# start of DATA

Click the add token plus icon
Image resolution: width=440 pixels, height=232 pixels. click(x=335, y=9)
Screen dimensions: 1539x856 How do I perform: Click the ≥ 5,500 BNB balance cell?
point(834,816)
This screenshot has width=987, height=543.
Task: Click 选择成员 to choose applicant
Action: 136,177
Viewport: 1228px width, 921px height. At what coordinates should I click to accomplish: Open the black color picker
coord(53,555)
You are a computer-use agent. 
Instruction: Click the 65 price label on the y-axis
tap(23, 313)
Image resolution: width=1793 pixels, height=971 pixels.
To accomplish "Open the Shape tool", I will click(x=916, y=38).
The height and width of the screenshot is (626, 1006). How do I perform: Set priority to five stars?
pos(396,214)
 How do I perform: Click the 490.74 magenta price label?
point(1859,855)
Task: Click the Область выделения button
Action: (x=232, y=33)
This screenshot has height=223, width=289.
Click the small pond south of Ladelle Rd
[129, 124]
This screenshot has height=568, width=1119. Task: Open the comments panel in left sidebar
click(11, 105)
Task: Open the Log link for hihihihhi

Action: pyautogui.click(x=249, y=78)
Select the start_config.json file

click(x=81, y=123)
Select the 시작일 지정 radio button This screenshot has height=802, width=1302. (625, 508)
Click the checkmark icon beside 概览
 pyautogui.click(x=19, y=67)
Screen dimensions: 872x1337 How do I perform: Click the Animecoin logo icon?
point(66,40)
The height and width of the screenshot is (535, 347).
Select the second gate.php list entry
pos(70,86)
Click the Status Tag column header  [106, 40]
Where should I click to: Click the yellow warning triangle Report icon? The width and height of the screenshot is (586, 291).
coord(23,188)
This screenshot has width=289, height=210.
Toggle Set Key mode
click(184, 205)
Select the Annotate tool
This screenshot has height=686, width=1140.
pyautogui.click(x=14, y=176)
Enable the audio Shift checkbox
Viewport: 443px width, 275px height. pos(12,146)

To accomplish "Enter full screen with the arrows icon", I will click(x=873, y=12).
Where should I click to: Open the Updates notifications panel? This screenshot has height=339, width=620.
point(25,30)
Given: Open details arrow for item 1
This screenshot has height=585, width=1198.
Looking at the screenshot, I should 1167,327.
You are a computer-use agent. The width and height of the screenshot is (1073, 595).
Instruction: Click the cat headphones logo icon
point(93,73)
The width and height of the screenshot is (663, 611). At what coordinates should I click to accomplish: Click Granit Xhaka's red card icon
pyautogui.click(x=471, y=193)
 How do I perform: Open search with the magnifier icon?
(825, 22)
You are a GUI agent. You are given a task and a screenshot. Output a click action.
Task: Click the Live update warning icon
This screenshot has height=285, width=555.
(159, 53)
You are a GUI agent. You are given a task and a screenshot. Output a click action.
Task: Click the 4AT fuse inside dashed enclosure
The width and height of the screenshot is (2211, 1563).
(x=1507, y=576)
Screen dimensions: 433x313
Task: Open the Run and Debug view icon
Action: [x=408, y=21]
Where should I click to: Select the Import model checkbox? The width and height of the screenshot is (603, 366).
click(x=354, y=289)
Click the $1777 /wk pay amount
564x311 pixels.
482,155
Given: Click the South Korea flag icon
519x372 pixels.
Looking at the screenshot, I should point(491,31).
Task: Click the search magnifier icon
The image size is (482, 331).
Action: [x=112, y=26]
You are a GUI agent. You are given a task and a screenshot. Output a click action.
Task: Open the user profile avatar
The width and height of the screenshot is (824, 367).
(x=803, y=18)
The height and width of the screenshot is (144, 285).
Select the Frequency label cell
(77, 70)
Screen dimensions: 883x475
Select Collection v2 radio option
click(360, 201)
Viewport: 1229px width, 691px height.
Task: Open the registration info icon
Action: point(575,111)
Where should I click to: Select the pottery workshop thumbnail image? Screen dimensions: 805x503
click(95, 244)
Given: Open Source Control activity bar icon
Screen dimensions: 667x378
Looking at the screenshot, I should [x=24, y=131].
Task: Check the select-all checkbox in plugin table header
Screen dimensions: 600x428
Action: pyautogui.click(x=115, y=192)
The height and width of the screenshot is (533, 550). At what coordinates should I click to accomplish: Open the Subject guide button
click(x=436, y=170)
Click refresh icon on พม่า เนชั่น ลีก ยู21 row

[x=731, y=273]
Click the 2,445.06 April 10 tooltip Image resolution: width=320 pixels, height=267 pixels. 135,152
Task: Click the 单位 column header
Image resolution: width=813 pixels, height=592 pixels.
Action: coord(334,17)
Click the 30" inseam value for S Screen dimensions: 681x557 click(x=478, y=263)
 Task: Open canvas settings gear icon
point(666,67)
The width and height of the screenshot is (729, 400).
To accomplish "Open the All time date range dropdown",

# end of DATA

> _EXERCISE TASK_: Repeat the rows above word for word, from the line with "Select the start_config.json file" up to and including the line with "point(66,40)".

> _ANSWER_:
Select the start_config.json file

click(x=81, y=123)
Select the 시작일 지정 radio button This screenshot has height=802, width=1302. (625, 508)
Click the checkmark icon beside 概览
 pyautogui.click(x=19, y=67)
Screen dimensions: 872x1337 How do I perform: Click the Animecoin logo icon?
point(66,40)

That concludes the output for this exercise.